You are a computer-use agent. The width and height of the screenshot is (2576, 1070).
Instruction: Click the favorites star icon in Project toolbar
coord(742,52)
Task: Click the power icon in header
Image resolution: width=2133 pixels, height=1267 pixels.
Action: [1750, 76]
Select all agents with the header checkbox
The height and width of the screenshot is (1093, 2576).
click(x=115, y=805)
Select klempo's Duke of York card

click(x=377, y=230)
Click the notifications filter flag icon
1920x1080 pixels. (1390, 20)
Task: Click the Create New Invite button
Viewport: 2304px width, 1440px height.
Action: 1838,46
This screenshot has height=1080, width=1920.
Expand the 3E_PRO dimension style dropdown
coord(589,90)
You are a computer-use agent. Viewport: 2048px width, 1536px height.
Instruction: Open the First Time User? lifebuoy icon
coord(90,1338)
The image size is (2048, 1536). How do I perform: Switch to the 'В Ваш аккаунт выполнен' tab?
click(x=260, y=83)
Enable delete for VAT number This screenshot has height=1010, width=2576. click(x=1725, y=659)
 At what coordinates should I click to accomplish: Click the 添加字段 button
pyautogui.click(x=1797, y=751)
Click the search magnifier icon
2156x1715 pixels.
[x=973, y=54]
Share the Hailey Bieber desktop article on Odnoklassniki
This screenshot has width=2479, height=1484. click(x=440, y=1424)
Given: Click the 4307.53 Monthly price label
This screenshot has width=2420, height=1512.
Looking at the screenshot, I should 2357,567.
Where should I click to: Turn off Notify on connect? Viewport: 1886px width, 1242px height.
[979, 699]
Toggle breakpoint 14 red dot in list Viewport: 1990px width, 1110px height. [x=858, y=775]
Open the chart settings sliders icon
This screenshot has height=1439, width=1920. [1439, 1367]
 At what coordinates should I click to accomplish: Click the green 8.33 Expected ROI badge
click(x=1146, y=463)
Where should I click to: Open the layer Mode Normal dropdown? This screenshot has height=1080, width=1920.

---

**INSTRUCTIONS TO FOLLOW:** Only the number is needed here: how many lines of the records contain "Task"?

**ANSWER SECTION:** 2